LONG BEACH — The city is throwing a 10-day bash to honor its 100th birthday.
The festivities, which start Friday, will feature free daily outdoor entertainment, a bilingual circus under a blue and white Big Top, a Japanese art exhibit, dance and music groups, foods from around the world, a nuclear aircraft carrier and a team of famous horses prancing around the Promenade.
There will be "birthday candles" befitting a metropolis--a massive fireworks display on the Fourth of July in the vicinity of the Queen Mary.
A monument will be dedicated Friday in honor of the roughly 1,113 U.S. servicemen killed and 2,290 wounded in the battle for Tarawa in the South Pacific during World War II. Veterans are planning to maintain an around-the-clock vigil at the monument for the 10 days.
Months in Planning
Months in the planning, the Long Beach Centennial Citywide Celebration will be the most elaborate production of the city's ongoing centennial program.
The $40,000 birthday blowout will be based on the Promenade, a stretch of sidewalk from Ocean Boulevard to 3rd Street that used to be known as Locust Avenue.
Restaurants and beer gardens will be open daily along the Promenade and many of the daily entertainment events will be held in the amphitheater.
Dick Sargent, president of the International City Celebration, said the festival could show whether the Promenade can attract crowds. The walkway figures prominently in the city's redevelopment plans but is almost always empty now.
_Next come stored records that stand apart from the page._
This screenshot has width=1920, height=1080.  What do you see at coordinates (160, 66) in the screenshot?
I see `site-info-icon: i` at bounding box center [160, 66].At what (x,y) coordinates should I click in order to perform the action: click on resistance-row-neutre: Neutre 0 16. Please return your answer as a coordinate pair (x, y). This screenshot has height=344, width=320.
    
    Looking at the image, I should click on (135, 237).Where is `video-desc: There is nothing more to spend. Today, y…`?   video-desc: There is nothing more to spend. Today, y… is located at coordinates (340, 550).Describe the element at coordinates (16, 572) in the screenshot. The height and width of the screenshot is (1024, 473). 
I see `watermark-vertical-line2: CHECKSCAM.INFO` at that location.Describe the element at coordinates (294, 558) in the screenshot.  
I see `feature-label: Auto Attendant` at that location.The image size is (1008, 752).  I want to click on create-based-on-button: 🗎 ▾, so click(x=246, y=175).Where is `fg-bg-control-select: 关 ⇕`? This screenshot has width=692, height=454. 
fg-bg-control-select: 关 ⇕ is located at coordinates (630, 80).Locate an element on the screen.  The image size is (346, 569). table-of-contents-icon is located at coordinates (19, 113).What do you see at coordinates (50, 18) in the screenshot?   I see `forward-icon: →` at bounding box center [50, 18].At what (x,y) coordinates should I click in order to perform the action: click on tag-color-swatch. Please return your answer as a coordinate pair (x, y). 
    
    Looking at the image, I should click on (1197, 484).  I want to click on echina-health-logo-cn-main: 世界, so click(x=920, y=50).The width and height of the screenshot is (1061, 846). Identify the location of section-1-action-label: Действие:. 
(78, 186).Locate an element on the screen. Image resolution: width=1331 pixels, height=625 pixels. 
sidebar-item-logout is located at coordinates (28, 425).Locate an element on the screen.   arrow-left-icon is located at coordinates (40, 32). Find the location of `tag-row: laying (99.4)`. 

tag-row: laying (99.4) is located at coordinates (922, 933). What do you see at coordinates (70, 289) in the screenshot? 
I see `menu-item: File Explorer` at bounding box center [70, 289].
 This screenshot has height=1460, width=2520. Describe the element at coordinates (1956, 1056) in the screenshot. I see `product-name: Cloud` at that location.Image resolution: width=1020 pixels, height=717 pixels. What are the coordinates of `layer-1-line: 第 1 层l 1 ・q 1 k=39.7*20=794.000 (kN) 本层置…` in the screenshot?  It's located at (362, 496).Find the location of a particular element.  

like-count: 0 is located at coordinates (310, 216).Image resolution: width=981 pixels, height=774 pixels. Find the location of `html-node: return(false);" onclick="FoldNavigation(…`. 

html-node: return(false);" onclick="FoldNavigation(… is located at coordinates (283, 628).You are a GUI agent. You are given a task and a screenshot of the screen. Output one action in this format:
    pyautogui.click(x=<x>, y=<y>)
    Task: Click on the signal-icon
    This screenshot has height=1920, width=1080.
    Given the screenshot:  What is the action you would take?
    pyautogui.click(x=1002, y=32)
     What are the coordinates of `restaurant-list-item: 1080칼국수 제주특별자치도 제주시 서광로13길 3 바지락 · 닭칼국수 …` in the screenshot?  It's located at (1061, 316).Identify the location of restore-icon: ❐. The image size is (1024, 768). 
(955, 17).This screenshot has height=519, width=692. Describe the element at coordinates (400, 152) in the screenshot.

"Basically, it is an underlying experiment," he said. "We may fall flat on our face, but it's an inexpensive way to do a survey."
Hopes for Walkers
If 200 or 300 people are strolling on the Promenade at midweek during their lunch hours, the experiment will have been successful, he said.
Roger Anderman, the city's community development director, said the turnout will not affect plans for permanent businesses and other attractions on the Promenade
Among the bigger events, the Public Corp. for the Arts will hold its International City Festival this weekend in the Terrace Theater Plaza, a block north of the Promenade on Ocean Boulevard.
An array of international food booths will offer delicacies ranging from West Indian breaded cauliflower to Vietnamese-style barbecue pork skewers. Hamburgers and other American basics will also be offered.
Thirty performing arts groups will participate in the three-day festival. A "Birthday Party Street Dance" on Saturday evening will feature the nostalgia rock 'n' roll group Lil' Elmo and the Cosmos.
"We've doubled our booths, doubled our displays and added a beer garden," said PCA spokeswoman Kathy Fleming.
A jazz concert in honor of senior citizens will be presented at the festival at noon Monday.
The Tarawa monument will be dedicated at 1 p.m. Friday in the Promenade Amphitheater. Gen. Alfred M. Gray Jr., commandant of the Marine Corps, will preside. The nine-ton structure eventually will replace an earlier monument that had been torn down on the South Pacific atoll.
The nuclear-powered aircraft carrier Nimitz will steam into the Long Beach Naval Shipyard this weekend. The Nimitz will be open for public tours from 10 a.m. to 3 p.m. Saturday and Sunday. Tickets are available at Navy recruiting offices in Long Beach and Los Angeles.
Starting Wednesday, the Budweiser Clydesdales will visit the city.
The Long Beach Municipal Band will be holding several performances in city parks during the 10-day celebration period. The shows will be capped by a performance by entertainer Vikki Carr, a Long Beach resident, at 6:30 p.m. July 10 in El Dorado Park.